◆ Short task ◆
Write out every line of the records below as a Markdown table with the columns n and Line. Put a running row number under n and skip any blank lines.

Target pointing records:
====

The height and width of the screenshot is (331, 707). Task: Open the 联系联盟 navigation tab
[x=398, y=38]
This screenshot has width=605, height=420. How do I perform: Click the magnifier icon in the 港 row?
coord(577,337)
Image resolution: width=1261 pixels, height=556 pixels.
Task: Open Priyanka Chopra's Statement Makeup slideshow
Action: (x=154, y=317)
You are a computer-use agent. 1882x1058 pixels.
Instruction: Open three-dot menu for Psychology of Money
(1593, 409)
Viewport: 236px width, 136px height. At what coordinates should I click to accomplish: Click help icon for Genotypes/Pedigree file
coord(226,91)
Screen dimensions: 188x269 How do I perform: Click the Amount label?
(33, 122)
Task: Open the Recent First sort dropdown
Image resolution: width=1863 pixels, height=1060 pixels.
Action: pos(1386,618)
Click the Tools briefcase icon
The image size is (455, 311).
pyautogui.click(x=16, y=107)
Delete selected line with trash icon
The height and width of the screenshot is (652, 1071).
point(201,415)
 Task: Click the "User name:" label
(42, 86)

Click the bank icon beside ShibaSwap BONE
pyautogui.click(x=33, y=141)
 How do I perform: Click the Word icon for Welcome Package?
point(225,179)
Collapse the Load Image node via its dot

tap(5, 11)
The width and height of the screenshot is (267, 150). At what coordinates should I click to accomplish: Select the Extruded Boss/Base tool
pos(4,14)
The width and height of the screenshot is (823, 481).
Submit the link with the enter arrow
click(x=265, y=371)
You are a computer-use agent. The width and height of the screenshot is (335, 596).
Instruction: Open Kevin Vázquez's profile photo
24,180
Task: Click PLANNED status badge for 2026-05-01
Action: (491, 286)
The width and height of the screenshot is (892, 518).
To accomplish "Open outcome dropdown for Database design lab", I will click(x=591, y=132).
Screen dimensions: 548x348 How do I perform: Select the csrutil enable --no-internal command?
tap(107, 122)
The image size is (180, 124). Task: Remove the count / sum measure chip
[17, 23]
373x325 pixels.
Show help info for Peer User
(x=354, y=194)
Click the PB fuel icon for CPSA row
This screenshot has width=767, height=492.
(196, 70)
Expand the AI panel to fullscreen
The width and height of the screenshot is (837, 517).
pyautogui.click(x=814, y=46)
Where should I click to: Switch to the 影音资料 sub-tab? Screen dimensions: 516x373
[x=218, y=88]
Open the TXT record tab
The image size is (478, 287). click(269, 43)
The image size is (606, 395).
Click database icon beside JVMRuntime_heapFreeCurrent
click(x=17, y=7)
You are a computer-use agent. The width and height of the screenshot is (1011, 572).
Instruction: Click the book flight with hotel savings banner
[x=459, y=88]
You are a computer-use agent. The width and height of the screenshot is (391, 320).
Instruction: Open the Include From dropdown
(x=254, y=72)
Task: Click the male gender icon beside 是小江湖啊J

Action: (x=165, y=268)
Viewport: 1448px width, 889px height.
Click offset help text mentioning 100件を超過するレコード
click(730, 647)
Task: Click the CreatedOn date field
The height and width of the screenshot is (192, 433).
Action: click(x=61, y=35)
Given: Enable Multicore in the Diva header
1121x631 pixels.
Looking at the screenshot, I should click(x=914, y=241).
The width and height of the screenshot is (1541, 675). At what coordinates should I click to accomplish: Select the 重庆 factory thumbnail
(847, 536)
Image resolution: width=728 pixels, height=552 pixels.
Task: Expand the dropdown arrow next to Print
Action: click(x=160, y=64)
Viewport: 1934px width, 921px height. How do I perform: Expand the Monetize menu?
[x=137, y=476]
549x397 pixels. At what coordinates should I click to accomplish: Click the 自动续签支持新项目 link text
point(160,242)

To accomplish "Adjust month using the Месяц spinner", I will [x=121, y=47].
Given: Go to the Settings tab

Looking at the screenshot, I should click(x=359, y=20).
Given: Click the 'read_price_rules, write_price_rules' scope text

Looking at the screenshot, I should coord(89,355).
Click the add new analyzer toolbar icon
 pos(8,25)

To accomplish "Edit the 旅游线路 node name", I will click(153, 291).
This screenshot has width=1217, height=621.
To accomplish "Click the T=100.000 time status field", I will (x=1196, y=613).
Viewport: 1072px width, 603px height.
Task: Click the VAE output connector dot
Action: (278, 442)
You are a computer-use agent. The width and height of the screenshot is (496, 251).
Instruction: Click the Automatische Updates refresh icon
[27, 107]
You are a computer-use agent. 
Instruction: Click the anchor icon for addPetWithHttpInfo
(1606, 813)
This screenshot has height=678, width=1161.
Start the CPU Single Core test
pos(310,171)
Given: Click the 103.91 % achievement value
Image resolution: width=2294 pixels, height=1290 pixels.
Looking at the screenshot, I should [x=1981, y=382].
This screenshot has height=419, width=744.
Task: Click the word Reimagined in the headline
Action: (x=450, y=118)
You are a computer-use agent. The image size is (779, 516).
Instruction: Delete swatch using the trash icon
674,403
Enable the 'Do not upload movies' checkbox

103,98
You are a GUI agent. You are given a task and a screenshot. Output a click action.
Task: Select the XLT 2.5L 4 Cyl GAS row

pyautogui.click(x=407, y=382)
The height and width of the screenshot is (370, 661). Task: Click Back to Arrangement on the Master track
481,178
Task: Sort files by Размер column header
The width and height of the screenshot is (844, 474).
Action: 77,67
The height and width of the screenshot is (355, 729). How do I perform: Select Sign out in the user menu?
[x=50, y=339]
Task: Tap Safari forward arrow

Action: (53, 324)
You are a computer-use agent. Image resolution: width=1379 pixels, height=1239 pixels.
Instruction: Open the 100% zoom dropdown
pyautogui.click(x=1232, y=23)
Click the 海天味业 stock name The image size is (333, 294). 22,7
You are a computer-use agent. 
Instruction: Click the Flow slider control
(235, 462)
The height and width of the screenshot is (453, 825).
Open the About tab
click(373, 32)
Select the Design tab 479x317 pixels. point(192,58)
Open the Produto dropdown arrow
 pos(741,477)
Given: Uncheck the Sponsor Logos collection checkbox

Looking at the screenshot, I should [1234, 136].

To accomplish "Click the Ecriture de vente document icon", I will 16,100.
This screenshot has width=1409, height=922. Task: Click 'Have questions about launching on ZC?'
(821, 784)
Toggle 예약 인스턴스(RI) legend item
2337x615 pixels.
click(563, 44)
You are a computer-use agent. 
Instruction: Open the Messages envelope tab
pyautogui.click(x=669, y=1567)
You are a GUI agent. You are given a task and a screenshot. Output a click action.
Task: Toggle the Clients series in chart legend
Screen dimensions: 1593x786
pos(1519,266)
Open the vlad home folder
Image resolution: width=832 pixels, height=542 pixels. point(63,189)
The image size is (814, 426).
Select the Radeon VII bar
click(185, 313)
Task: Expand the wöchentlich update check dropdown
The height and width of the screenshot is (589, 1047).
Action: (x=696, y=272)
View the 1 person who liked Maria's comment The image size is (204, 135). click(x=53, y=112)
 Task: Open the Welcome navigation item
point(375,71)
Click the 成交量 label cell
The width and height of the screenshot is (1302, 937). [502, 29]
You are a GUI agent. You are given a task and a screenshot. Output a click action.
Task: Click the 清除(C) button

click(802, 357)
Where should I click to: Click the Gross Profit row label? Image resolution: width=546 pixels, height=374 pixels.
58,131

====

◆ Response to this exercise ◆
| n | Line |
|---|---|
| 1 | The height and width of the screenshot is (331, 707). Task: Open the 联系联盟 navigation tab |
| 2 | [x=398, y=38] |
| 3 | This screenshot has width=605, height=420. How do I perform: Click the magnifier icon in the 港 row? |
| 4 | coord(577,337) |
| 5 | Image resolution: width=1261 pixels, height=556 pixels. |
| 6 | Task: Open Priyanka Chopra's Statement Makeup slideshow |
| 7 | Action: (x=154, y=317) |
| 8 | You are a computer-use agent. 1882x1058 pixels. |
| 9 | Instruction: Open three-dot menu for Psychology of Money |
| 10 | (1593, 409) |
| 11 | Viewport: 236px width, 136px height. At what coordinates should I click to accomplish: Click help icon for Genotypes/Pedigree file |
| 12 | coord(226,91) |
| 13 | Screen dimensions: 188x269 How do I perform: Click the Amount label? |
| 14 | (33, 122) |
| 15 | Task: Open the Recent First sort dropdown |
| 16 | Image resolution: width=1863 pixels, height=1060 pixels. |
| 17 | Action: pos(1386,618) |
| 18 | Click the Tools briefcase icon |
| 19 | The image size is (455, 311). |
| 20 | pyautogui.click(x=16, y=107) |
| 21 | Delete selected line with trash icon |
| 22 | The height and width of the screenshot is (652, 1071). |
| 23 | point(201,415) |
| 24 |  Task: Click the "User name:" label |
| 25 | (42, 86) |
| 26 | Click the bank icon beside ShibaSwap BONE |
| 27 | pyautogui.click(x=33, y=141) |
| 28 |  How do I perform: Click the Word icon for Welcome Package? |
| 29 | point(225,179) |
| 30 | Collapse the Load Image node via its dot |
| 31 | tap(5, 11) |
| 32 | The width and height of the screenshot is (267, 150). At what coordinates should I click to accomplish: Select the Extruded Boss/Base tool |
| 33 | pos(4,14) |
| 34 | The width and height of the screenshot is (823, 481). |
| 35 | Submit the link with the enter arrow |
| 36 | click(x=265, y=371) |
| 37 | You are a computer-use agent. The width and height of the screenshot is (335, 596). |
| 38 | Instruction: Open Kevin Vázquez's profile photo |
| 39 | 24,180 |
| 40 | Task: Click PLANNED status badge for 2026-05-01 |
| 41 | Action: (491, 286) |
| 42 | The width and height of the screenshot is (892, 518). |
| 43 | To accomplish "Open outcome dropdown for Database design lab", I will click(x=591, y=132). |
| 44 | Screen dimensions: 548x348 How do I perform: Select the csrutil enable --no-internal command? |
| 45 | tap(107, 122) |
| 46 | The image size is (180, 124). Task: Remove the count / sum measure chip |
| 47 | [17, 23] |
| 48 | 373x325 pixels. |
| 49 | Show help info for Peer User |
| 50 | (x=354, y=194) |
| 51 | Click the PB fuel icon for CPSA row |
| 52 | This screenshot has width=767, height=492. |
| 53 | (196, 70) |
| 54 | Expand the AI panel to fullscreen |
| 55 | The width and height of the screenshot is (837, 517). |
| 56 | pyautogui.click(x=814, y=46) |
| 57 | Where should I click to: Switch to the 影音资料 sub-tab? Screen dimensions: 516x373 |
| 58 | [x=218, y=88] |
| 59 | Open the TXT record tab |
| 60 | The image size is (478, 287). click(269, 43) |
| 61 | The image size is (606, 395). |
| 62 | Click database icon beside JVMRuntime_heapFreeCurrent |
| 63 | click(x=17, y=7) |
| 64 | You are a computer-use agent. The width and height of the screenshot is (1011, 572). |
| 65 | Instruction: Click the book flight with hotel savings banner |
| 66 | [x=459, y=88] |
| 67 | You are a computer-use agent. The width and height of the screenshot is (391, 320). |
| 68 | Instruction: Open the Include From dropdown |
| 69 | (x=254, y=72) |
| 70 | Task: Click the male gender icon beside 是小江湖啊J |
| 71 | Action: (x=165, y=268) |
| 72 | Viewport: 1448px width, 889px height. |
| 73 | Click offset help text mentioning 100件を超過するレコード |
| 74 | click(730, 647) |
| 75 | Task: Click the CreatedOn date field |
| 76 | The height and width of the screenshot is (192, 433). |
| 77 | Action: click(x=61, y=35) |
| 78 | Given: Enable Multicore in the Diva header |
| 79 | 1121x631 pixels. |
| 80 | Looking at the screenshot, I should click(x=914, y=241). |
| 81 | The width and height of the screenshot is (1541, 675). At what coordinates should I click to accomplish: Select the 重庆 factory thumbnail |
| 82 | (847, 536) |
| 83 | Image resolution: width=728 pixels, height=552 pixels. |
| 84 | Task: Expand the dropdown arrow next to Print |
| 85 | Action: click(x=160, y=64) |
| 86 | Viewport: 1934px width, 921px height. How do I perform: Expand the Monetize menu? |
| 87 | [x=137, y=476] |
| 88 | 549x397 pixels. At what coordinates should I click to accomplish: Click the 自动续签支持新项目 link text |
| 89 | point(160,242) |
| 90 | To accomplish "Adjust month using the Месяц spinner", I will [x=121, y=47]. |
| 91 | Given: Go to the Settings tab |
| 92 | Looking at the screenshot, I should click(x=359, y=20). |
| 93 | Given: Click the 'read_price_rules, write_price_rules' scope text |
| 94 | Looking at the screenshot, I should coord(89,355). |
| 95 | Click the add new analyzer toolbar icon |
| 96 |  pos(8,25) |
| 97 | To accomplish "Edit the 旅游线路 node name", I will click(153, 291). |
| 98 | This screenshot has width=1217, height=621. |
| 99 | To accomplish "Click the T=100.000 time status field", I will (x=1196, y=613). |
| 100 | Viewport: 1072px width, 603px height. |
| 101 | Task: Click the VAE output connector dot |
| 102 | Action: (278, 442) |
| 103 | You are a computer-use agent. The width and height of the screenshot is (496, 251). |
| 104 | Instruction: Click the Automatische Updates refresh icon |
| 105 | [27, 107] |
| 106 | You are a computer-use agent.  |
| 107 | Instruction: Click the anchor icon for addPetWithHttpInfo |
| 108 | (1606, 813) |
| 109 | This screenshot has height=678, width=1161. |
| 110 | Start the CPU Single Core test |
| 111 | pos(310,171) |
| 112 | Given: Click the 103.91 % achievement value |
| 113 | Image resolution: width=2294 pixels, height=1290 pixels. |
| 114 | Looking at the screenshot, I should [x=1981, y=382]. |
| 115 | This screenshot has height=419, width=744. |
| 116 | Task: Click the word Reimagined in the headline |
| 117 | Action: (x=450, y=118) |
| 118 | You are a computer-use agent. The image size is (779, 516). |
| 119 | Instruction: Delete swatch using the trash icon |
| 120 | 674,403 |
| 121 | Enable the 'Do not upload movies' checkbox |
| 122 | 103,98 |
| 123 | You are a GUI agent. You are given a task and a screenshot. Output a click action. |
| 124 | Task: Select the XLT 2.5L 4 Cyl GAS row |
| 125 | pyautogui.click(x=407, y=382) |
| 126 | The height and width of the screenshot is (370, 661). Task: Click Back to Arrangement on the Master track |
| 127 | 481,178 |
| 128 | Task: Sort files by Размер column header |
| 129 | The width and height of the screenshot is (844, 474). |
| 130 | Action: 77,67 |
| 131 | The height and width of the screenshot is (355, 729). How do I perform: Select Sign out in the user menu? |
| 132 | [x=50, y=339] |
| 133 | Task: Tap Safari forward arrow |
| 134 | Action: (53, 324) |
| 135 | You are a computer-use agent. Image resolution: width=1379 pixels, height=1239 pixels. |
| 136 | Instruction: Open the 100% zoom dropdown |
| 137 | pyautogui.click(x=1232, y=23) |
| 138 | Click the 海天味业 stock name The image size is (333, 294). 22,7 |
| 139 | You are a computer-use agent.  |
| 140 | Instruction: Click the Flow slider control |
| 141 | (235, 462) |
| 142 | The height and width of the screenshot is (453, 825). |
| 143 | Open the About tab |
| 144 | click(373, 32) |
| 145 | Select the Design tab 479x317 pixels. point(192,58) |
| 146 | Open the Produto dropdown arrow |
| 147 |  pos(741,477) |
| 148 | Given: Uncheck the Sponsor Logos collection checkbox |
| 149 | Looking at the screenshot, I should [1234, 136]. |
| 150 | To accomplish "Click the Ecriture de vente document icon", I will 16,100. |
| 151 | This screenshot has width=1409, height=922. Task: Click 'Have questions about launching on ZC?' |
| 152 | (821, 784) |
| 153 | Toggle 예약 인스턴스(RI) legend item |
| 154 | 2337x615 pixels. |
| 155 | click(563, 44) |
| 156 | You are a computer-use agent.  |
| 157 | Instruction: Open the Messages envelope tab |
| 158 | pyautogui.click(x=669, y=1567) |
| 159 | You are a GUI agent. You are given a task and a screenshot. Output a click action. |
| 160 | Task: Toggle the Clients series in chart legend |
| 161 | Screen dimensions: 1593x786 |
| 162 | pos(1519,266) |
| 163 | Open the vlad home folder |
| 164 | Image resolution: width=832 pixels, height=542 pixels. point(63,189) |
| 165 | The image size is (814, 426). |
| 166 | Select the Radeon VII bar |
| 167 | click(185, 313) |
| 168 | Task: Expand the wöchentlich update check dropdown |
| 169 | The height and width of the screenshot is (589, 1047). |
| 170 | Action: (x=696, y=272) |
| 171 | View the 1 person who liked Maria's comment The image size is (204, 135). click(x=53, y=112) |
| 172 |  Task: Open the Welcome navigation item |
| 173 | point(375,71) |
| 174 | Click the 成交量 label cell |
| 175 | The width and height of the screenshot is (1302, 937). [502, 29] |
| 176 | You are a GUI agent. You are given a task and a screenshot. Output a click action. |
| 177 | Task: Click the 清除(C) button |
| 178 | click(802, 357) |
| 179 | Where should I click to: Click the Gross Profit row label? Image resolution: width=546 pixels, height=374 pixels. |
| 180 | 58,131 |